The 6 ft Klondike fought out of Chicago as a heavyweight at a weight of 190 to 200 lb from 1898 to 1911. He took the nickname because he was supposed to be a great find (evoking the Klondike Gold Rush). He also was billed as "The Black Hercules". Childs, "The Crafty Texan", fought professionally out of Chicago from 1892 to 1911. Fighting at a weight between 160 and 185 lb, the short, stocky Childs fought middleweights, light-heavyweights and heavyweights.

Klondike declared himself the black heavyweight champion (not to be confused with the World Colored Heavyweight Championship, which he officially fought for just once and unofficially another time). He had made his pro boxing debut against Childs on 8 January 1898 at Chicago's 2nd Regiment Armory, losing by a knockout (KO). Later that month, on the 29th, Childs won the world colored heavyweight title from Bob Armstrong and his first defense of the title was against Klondike on February 26. Childs won by a technical knockout (TKO) in the fourth round of the scheduled six-round bout when the referee stopped the fight.

They fought again four times, as African American boxers were forced to fight one another often due to the color bar. Childs won every fight.

==Black Heavyweight Champions==
Klondike fought many of the top black heavyweights of his generation, including Jack Johnson, the first black man to win the world heavyweight championship. Klondike first declared himself the black heavyweight champion after beating Johnson in the future world heavyweight champ's third pro fight at Chicago's Howard Theater on 8 May 1899. It was only Klondike's eighth pro bout.

Klondike and Johnson fought again twice, with one bout ending as a draw and the third with Johnson winning by a TKO.

On 4 September 1898, Frank Childs lost his world colored heavyweight title to George Byers. Regardless of having lost the title, Childs fought Bob Armstrong, from whom he had won the championship on 29 January 1898, on 4 March 1899 in Cincinnati, Ohio, in a fight announced as a title bought, despite Byers being the legitimate champion. He defeated Armstrong via a TKO in the sixth round of a 10-round bout.

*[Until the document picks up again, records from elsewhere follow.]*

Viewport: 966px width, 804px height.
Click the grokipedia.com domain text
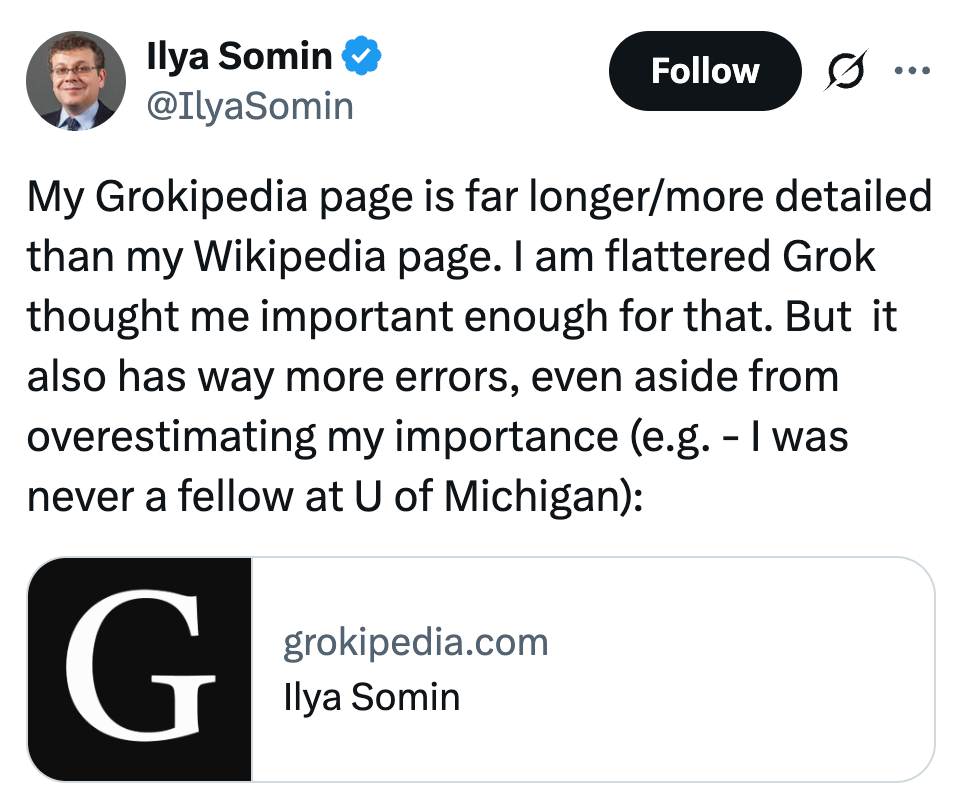(416, 642)
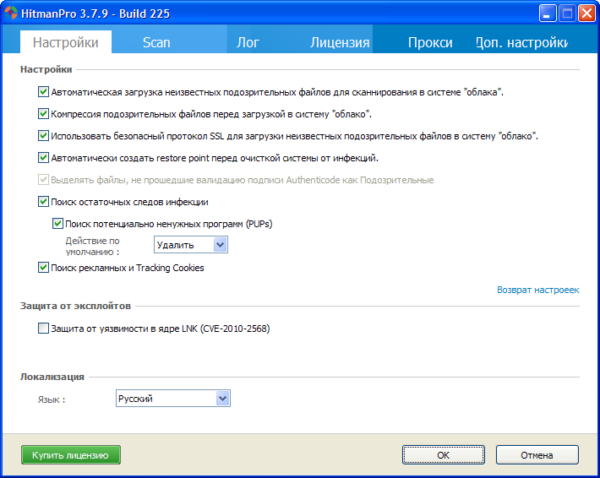
Task: Enable LNK kernel vulnerability protection checkbox
Action: [x=43, y=328]
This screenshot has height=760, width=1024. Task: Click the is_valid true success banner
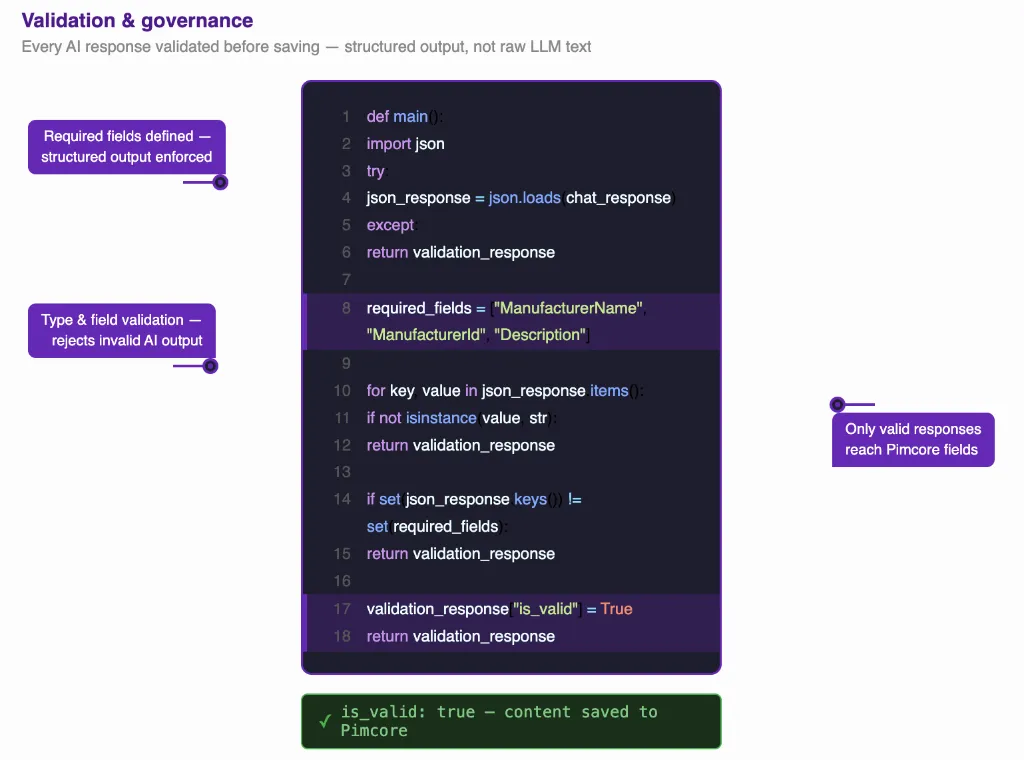click(x=511, y=721)
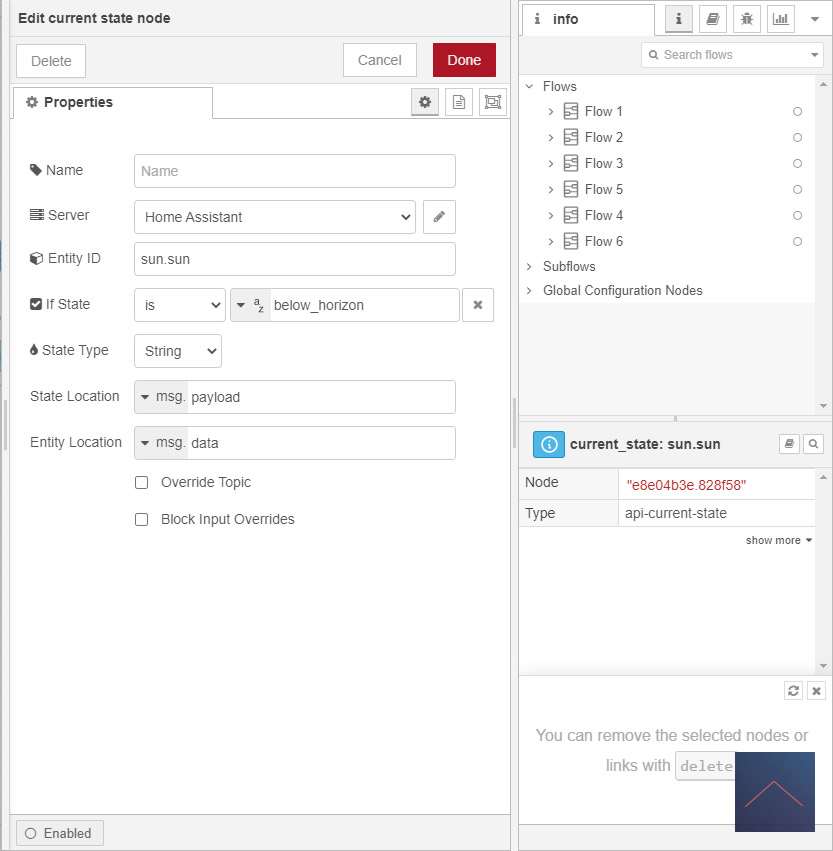Open node appearance settings icon
The image size is (833, 851).
tap(492, 102)
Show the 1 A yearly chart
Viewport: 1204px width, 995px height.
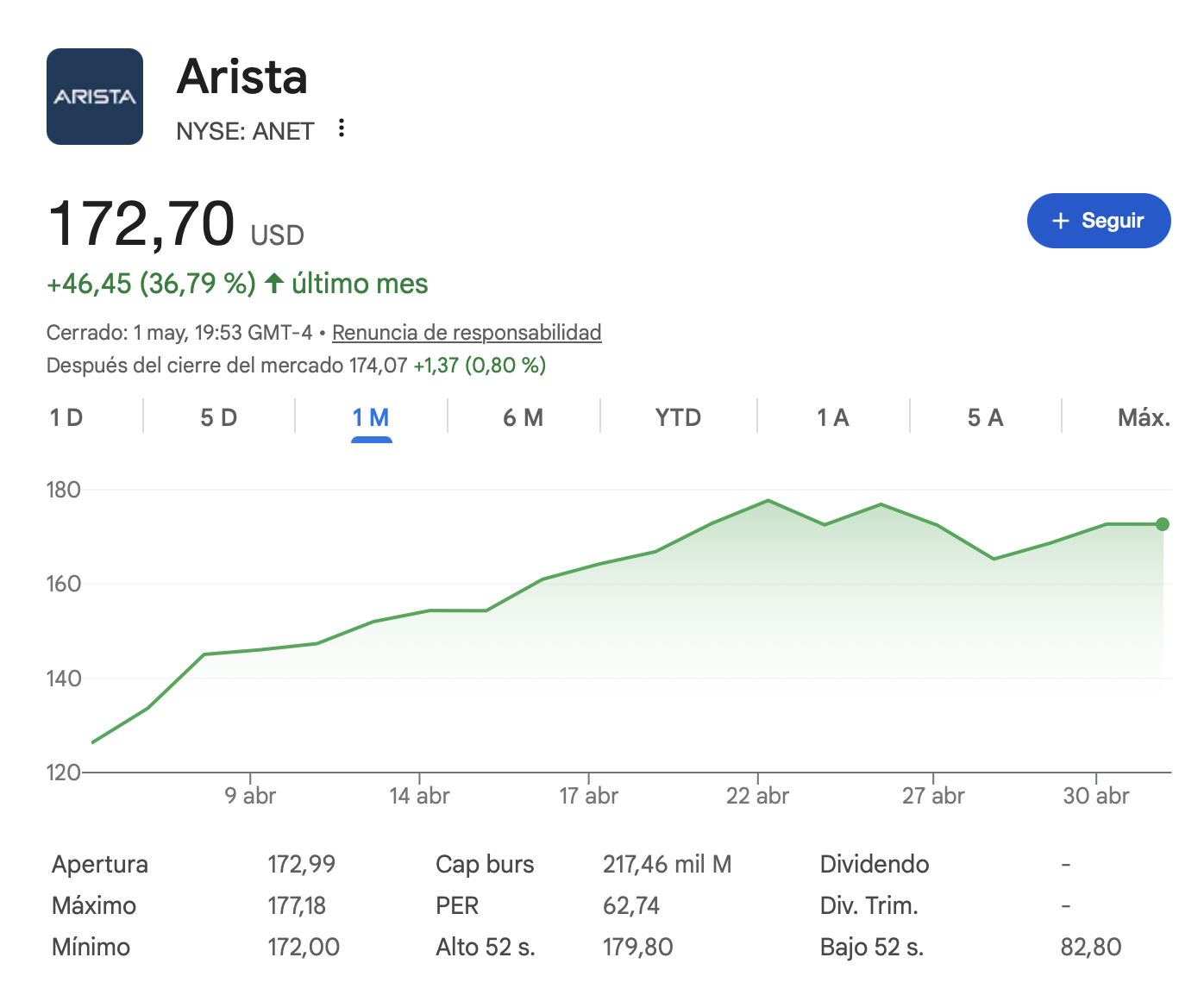pyautogui.click(x=833, y=418)
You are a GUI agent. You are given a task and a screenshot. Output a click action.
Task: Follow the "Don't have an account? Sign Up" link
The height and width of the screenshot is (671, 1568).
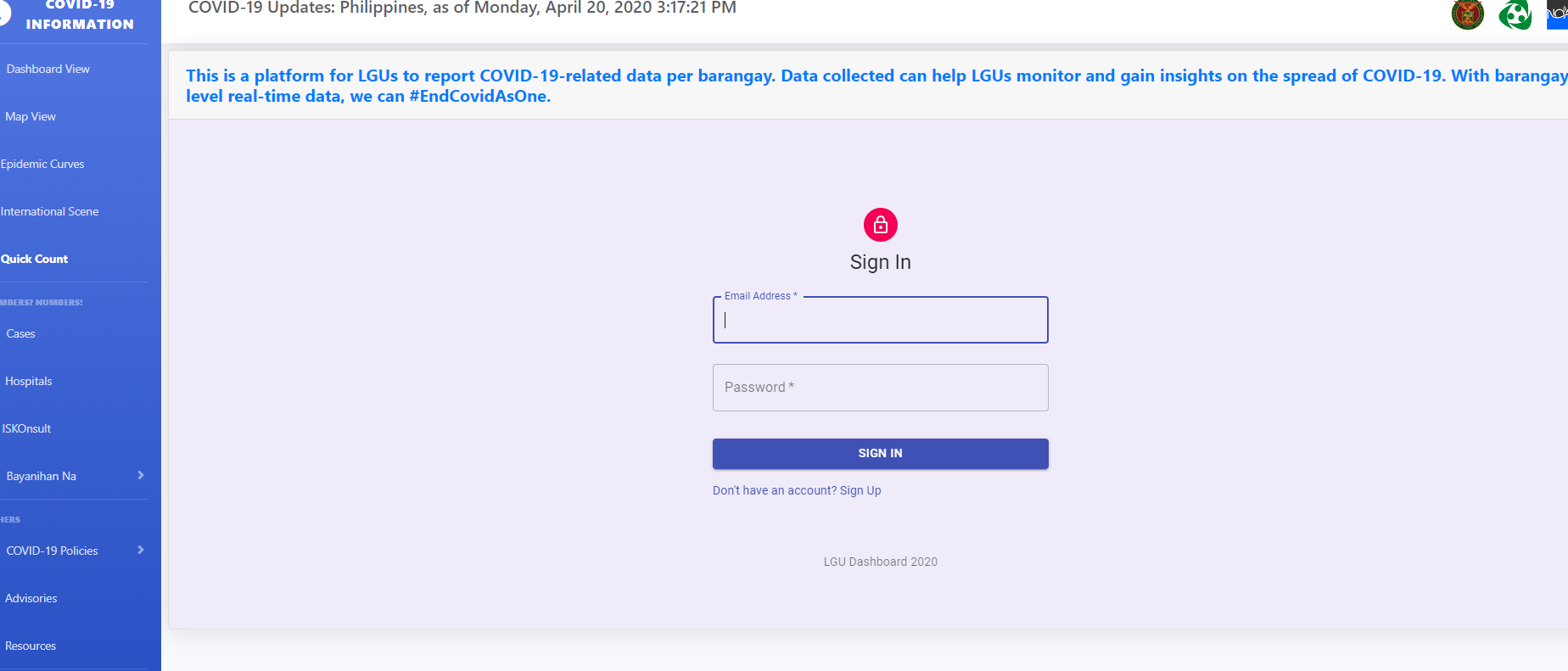[x=797, y=490]

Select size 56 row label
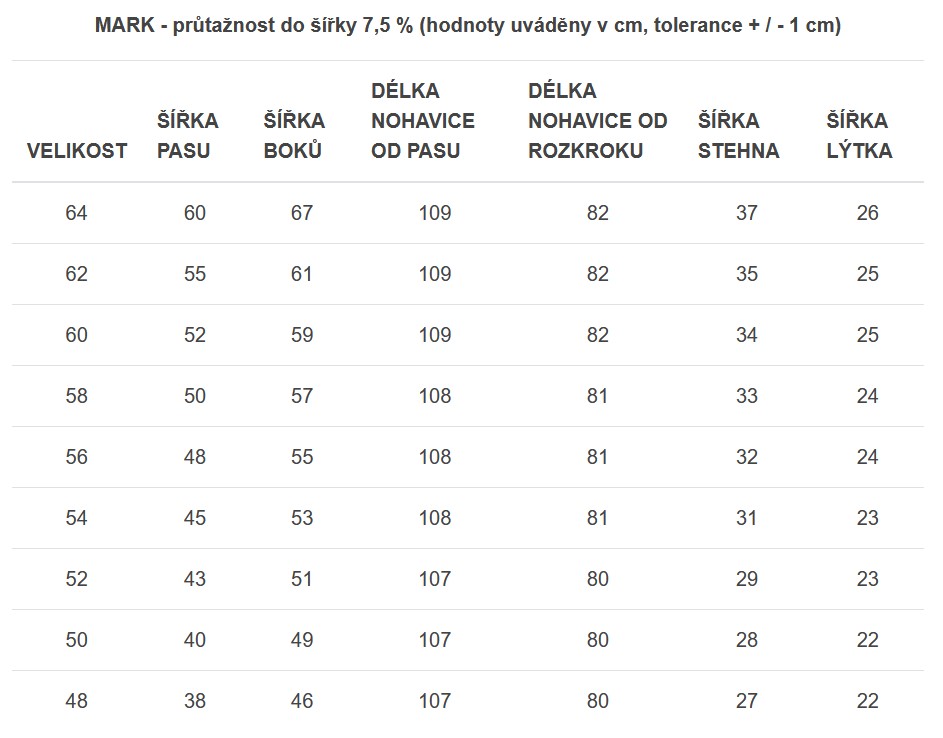coord(76,457)
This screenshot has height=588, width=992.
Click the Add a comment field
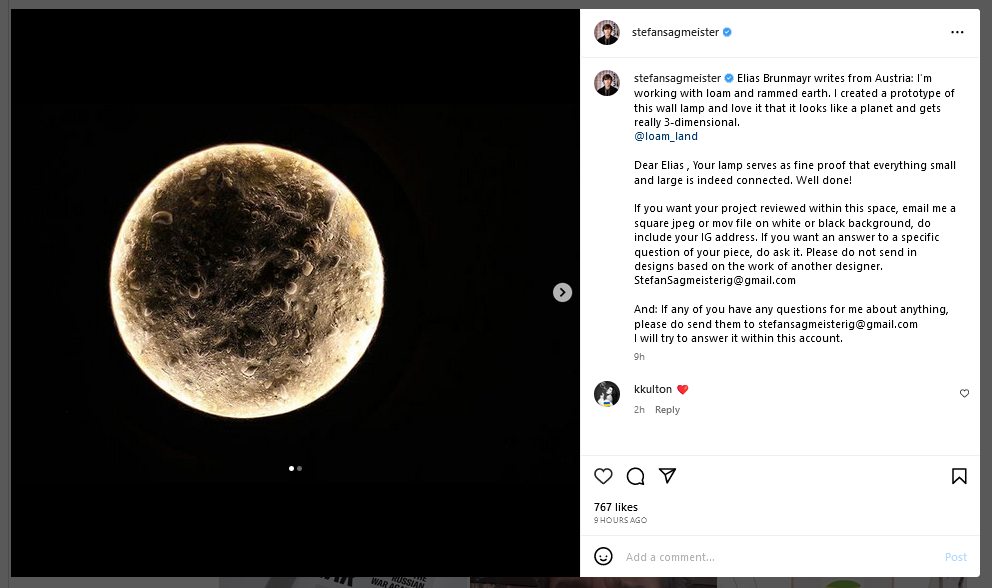(x=778, y=557)
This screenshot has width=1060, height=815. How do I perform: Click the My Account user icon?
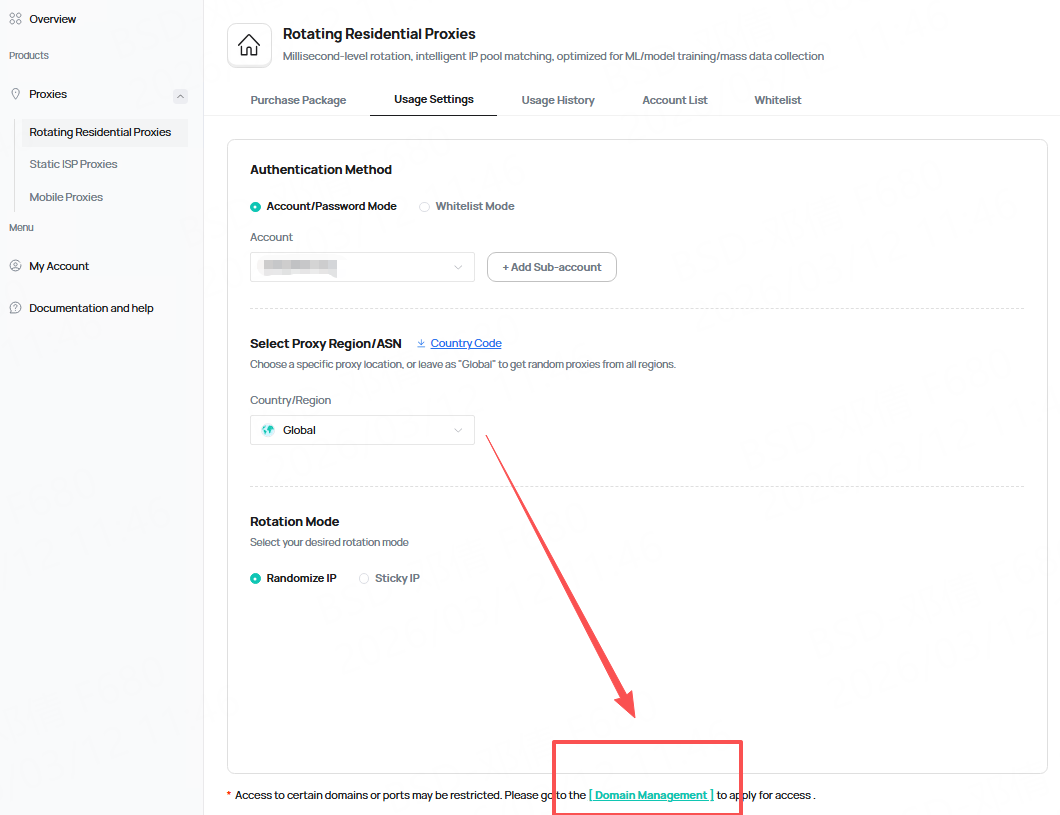[x=15, y=266]
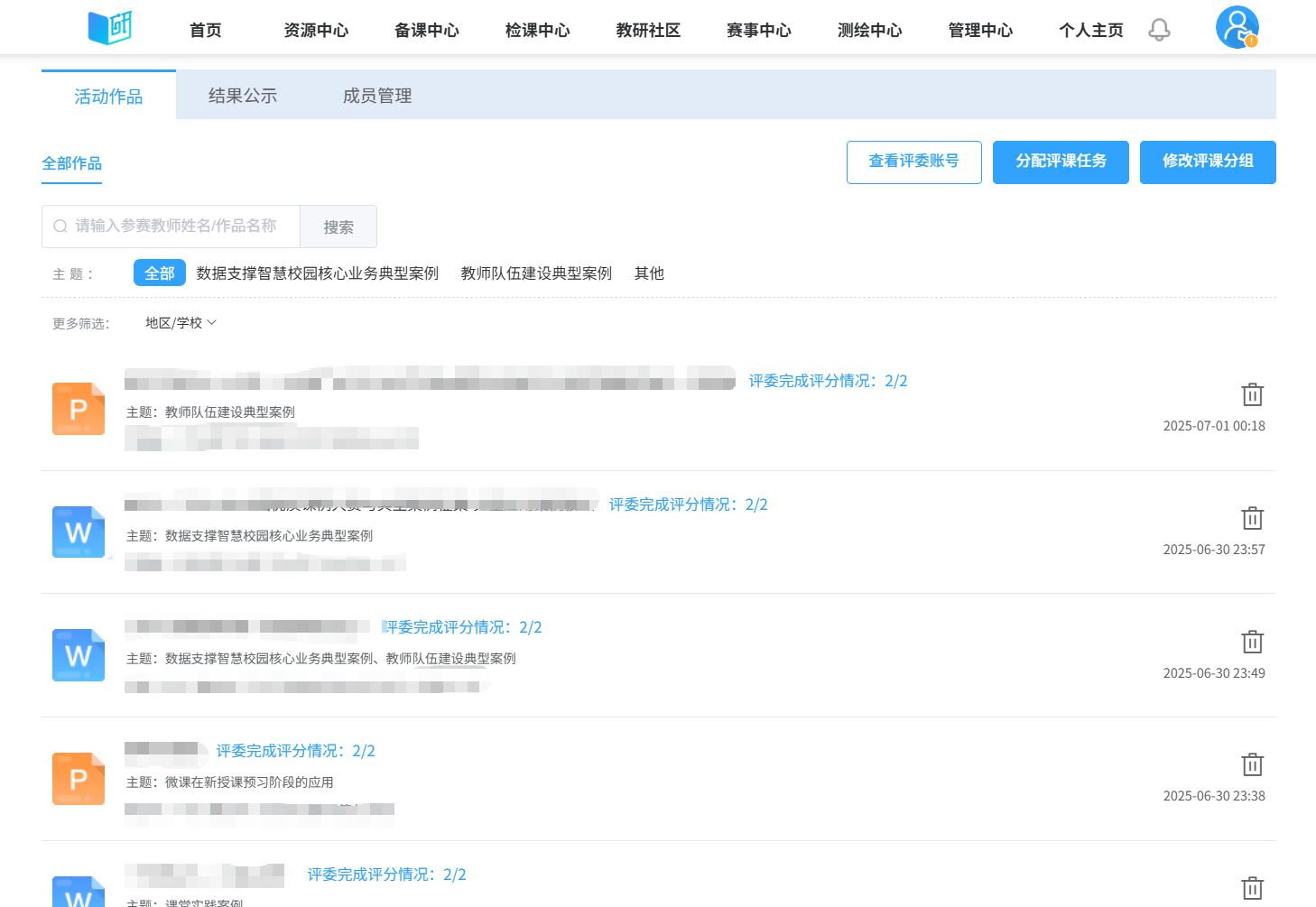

On 11 August 1899, Childs challenged Klondike for his "Black Heavyweight Championship". In a six-round contest in Chicago, Childs prevailed by outpointing the "Black Hercules". On October 28 of that year, they met in a rematch in Chicago in which Childs retained the black heavyweight title by knocking out Klondike in the third round of a six-round contest.

On 16 March 1900, Childs put his black heavyweight title on the line and Bryers put up his colored heavyweight crown in a six-round bout that ended in a draw. He fought Joe Butler on 15 December 1900 for the black heavyweight title, dispatching Butler via knockout in the sixth. Finally, he took back the Colored World Heavyweight Championship legitimately from Bryers on 16 March 1901 in Hot Springs, Arkansas, knocking him out in the 17th round of a 20-round fight. Childs did not put up his black heavyweight title, which he never officially fought for again.

Childs lost his colored heavyweight title to Ed Martin on 24 February 1902 in Chicago. However, be continued to claim to be the colored champ (possibly due to his black heavyweight title) until he was defeated by Jack Johnson on 21 October 1902. Johnson beat Martin for the colored title on 5 February 1903 in Los Angeles, California.

==Sam Langford==
Seven years after Childs lost to Jack Johnson and gave up his claim to the black and colored heavyweight titles, Sam Langford was denied a shot at the world heavyweight title by Johnson. Langford subsequently claimed himself the colored heavyweight championship, much as Klondike had done a decade earlier when he declared himself the black heavyweight champ by beating the young Johnson. The problem with Langford's pretension was that the colored heavyweight title (which had been Johnson's from 1903 to 1908, when he vacated it upon winning the world heavyweight title) was held by Joe Jeanette.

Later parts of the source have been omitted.